A la Maison des Arts, 87 Å“uvres ont été retenues, chaque artiste présentant une seule pièce. « L’idée est de refléter la pratique plastique de chacun et d’enrichir l’expérience à travers la rencontre avec d’autres artistes », a-t-il indiqué, dans une déclaration à l’agence TAP.

Megdiche a souligné que la sélection a été assurée par des jurys régionaux répartis sur coordinations, dans une optique de « renforcer la présence de ces structures dans toutes les régions et de rapprocher les artistes des lieux d’exposition ».

Le Mois national des arts plastiques, rendez-vous annuel de l’UAPT fondée en 1968, rassemble des artistes confirmés, émergents et de jeunes diplômés des beaux arts issus de diverses disciplines. Parmi les participants à l’exposition inaugurale figurent notamment Hédi Zaouia, Mohamed Melki, Anouar Ghdamssi, Abdelwaheb Cherni, Faouzia Hichri, Karim Kamoun, Majdi Jaziri et Chaima Ben Slimene.

Dans les salles, les œuvres explorent une pluralité de médiums et de techniques. Hédi Zaouia, artiste plasticien originaire de Sousse, présente « Cri de l’innocence », un travail au crayon sur tissu (100 x 70 cm), réalisé en cinq semaines.

L’œuvre met en scène des figures humaines dans un décor de ruines. « C’est un appel à mettre fin aux guerres, où les premières victimes sont les enfants », a-t-il déclaré, ajoutant que le symbole central renvoie à « une humanité qui, une fois perdue, signifierait la fin de tout ».

Actif depuis le milieu des années 1970, l’artiste affirme se consacrer désormais à cette technique exigeante, avec l’ambition de préparer une exposition thématique centrée sur « l’humain et les libertés ».

Le sculpteur Majdi Jaziri, diplômé des Beaux-Arts et installé à Tunis, expose pour sa part « Expressions », un buste en technique mixte (54 x 26 x 24 cm) présentant deux visages d’un même personnage, aux expressions contrastées. « Certains y voient une personnalité à double face, d’autres un symbole de l’hypocrisie humaine », explique-t-il, estimant toutefois que la scénographie « ne permet pas de montrer toute la dimension tridimensionnelle de l’œuvre ».
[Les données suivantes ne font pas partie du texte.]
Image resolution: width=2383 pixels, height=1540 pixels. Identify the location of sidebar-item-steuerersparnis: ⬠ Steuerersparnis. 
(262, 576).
Membre de l’Union depuis 2006, Jaziri, originaire de Gabès, observe que « les œuvres exposées étaient généralement de meilleure qualité avant 2011 », notant un « déclin après la révolution, puis une reprise à partir de 2016, avec des travaux remarquables même si certaines œuvres manquent encore de maturité ».
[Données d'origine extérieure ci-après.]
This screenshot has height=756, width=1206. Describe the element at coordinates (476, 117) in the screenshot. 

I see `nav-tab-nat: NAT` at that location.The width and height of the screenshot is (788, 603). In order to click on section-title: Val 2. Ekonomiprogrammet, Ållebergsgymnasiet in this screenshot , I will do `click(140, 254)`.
Au-delà de l’exposition-vente, plusieurs artistes ont exprimé le souhait de voir leurs œuvres intégrer les collections publiques pour être exposées, et non « rester dans les dépôts où logent une large partie des acquisitions ». Un appel a été lancé au ministère afin de « sauvegarder ce trésor du patrimoine artistique ».

Certains regrettent également l’absence de représentants gouvernementaux de haut rang lors du vernissage, rappelant qu’« autrefois, la présence de ministres de la Culture donnait une importance particulière à cette exposition annuelle majeure ».
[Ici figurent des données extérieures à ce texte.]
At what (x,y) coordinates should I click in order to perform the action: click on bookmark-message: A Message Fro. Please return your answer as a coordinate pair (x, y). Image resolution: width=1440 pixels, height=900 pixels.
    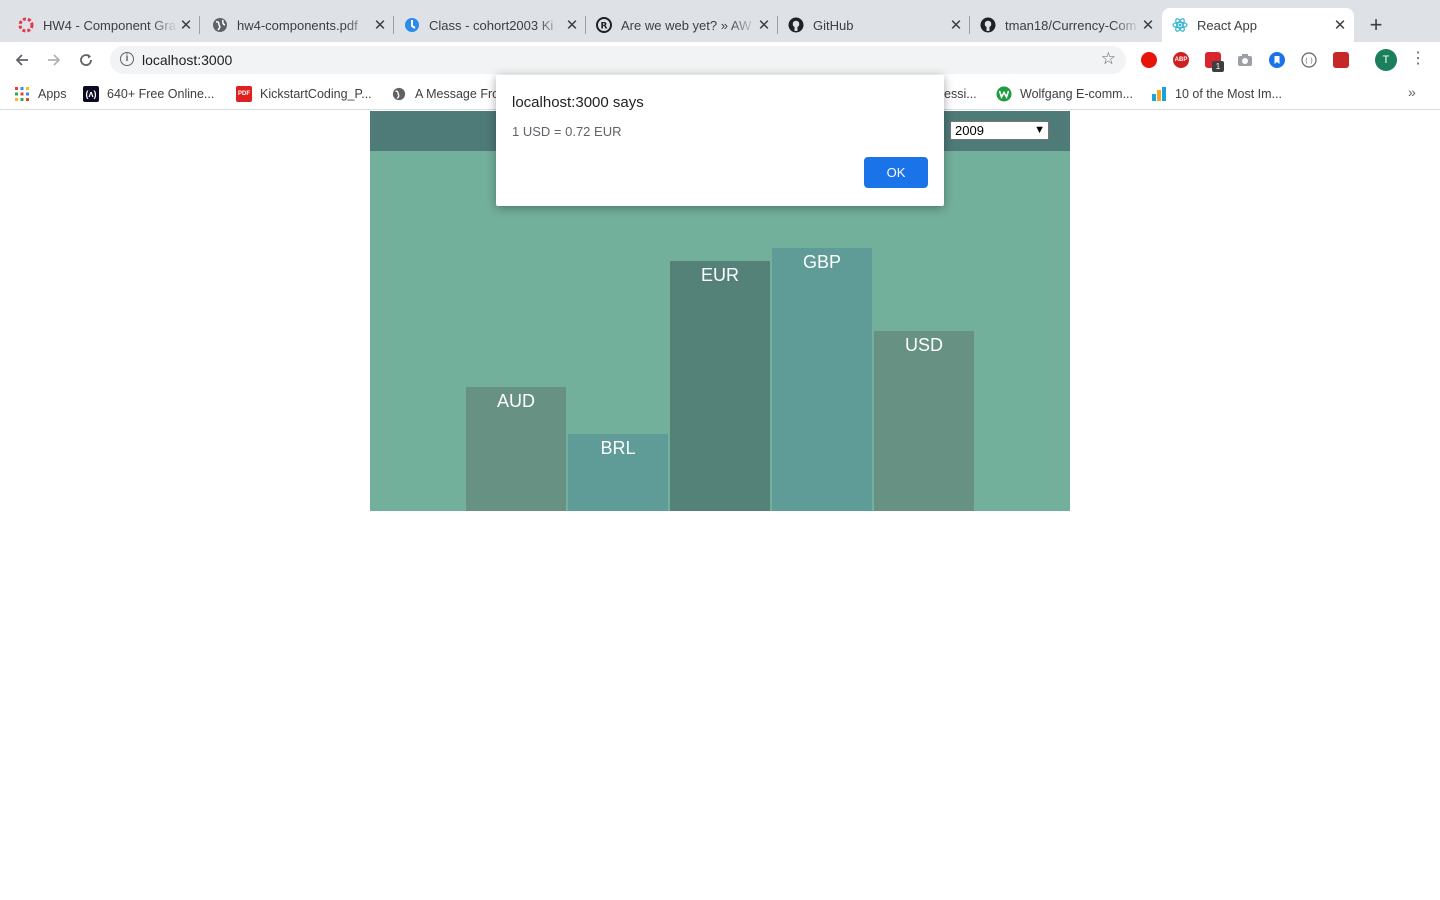
    Looking at the image, I should click on (445, 94).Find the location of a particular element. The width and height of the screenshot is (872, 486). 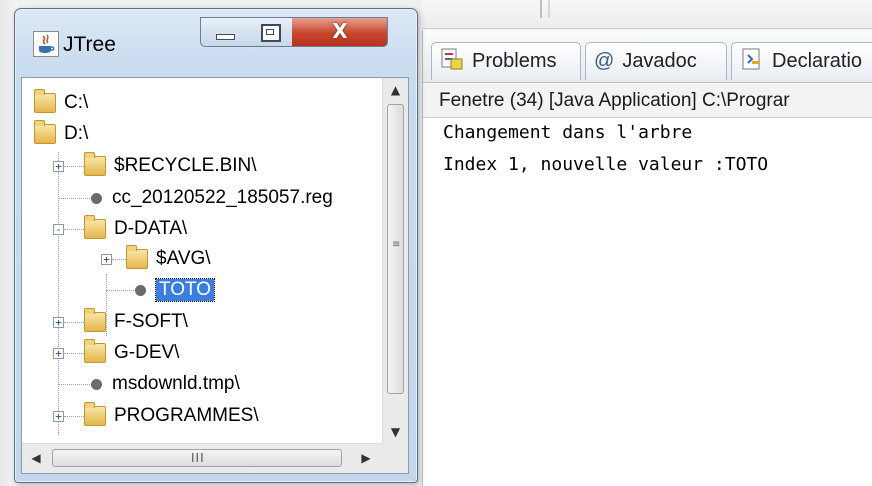

tree-node-label: TOTO is located at coordinates (185, 290). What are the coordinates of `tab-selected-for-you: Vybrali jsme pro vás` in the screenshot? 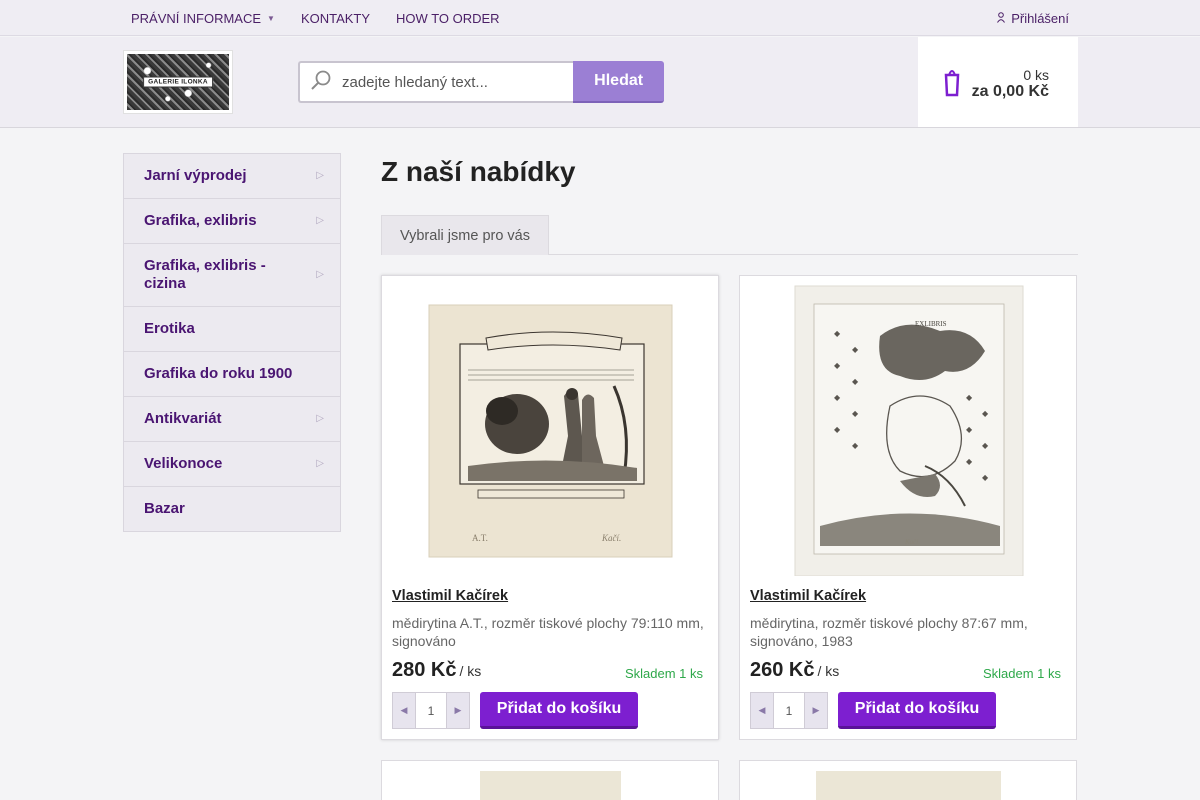 It's located at (465, 235).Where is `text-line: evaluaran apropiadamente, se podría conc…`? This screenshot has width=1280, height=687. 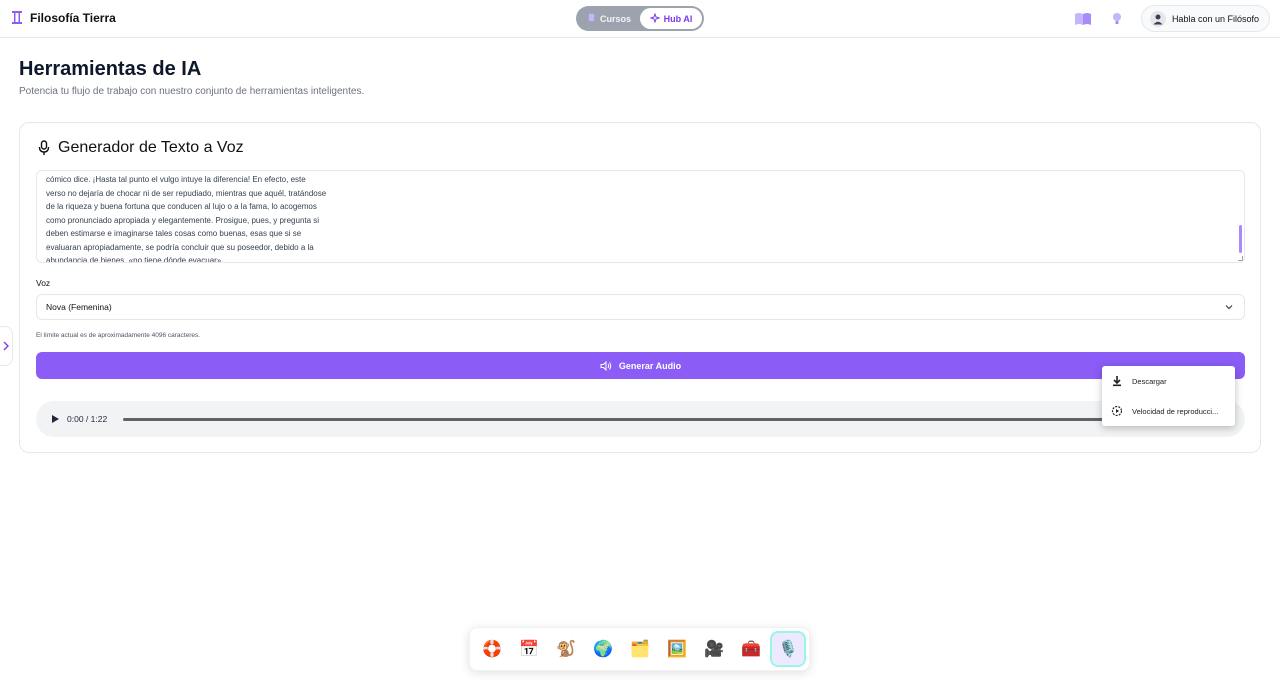
text-line: evaluaran apropiadamente, se podría conc… is located at coordinates (180, 247).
Si la capitale concentre l’essentiel des espaces d’exposition, des artistes issus de régions comme Sousse ou Gabès plaident pour un renforcement de l’action culturelle régionale. « La scène artistique demeure dépendante de Tunis, ce qui contraint les artistes des régions à rester dans l’ombre », a déploré l’un d’eux, appelant à « davantage de décisions en faveur des arts plastiques ».

Malgré ces réserves, l’édition 2026 s’affirme comme une vitrine de la diversité plastique tunisienne, offrant un panorama des tendances actuelles et confirmant le rôle du Mois national des arts plastiques comme baromètre de la création contemporaine dans le pays.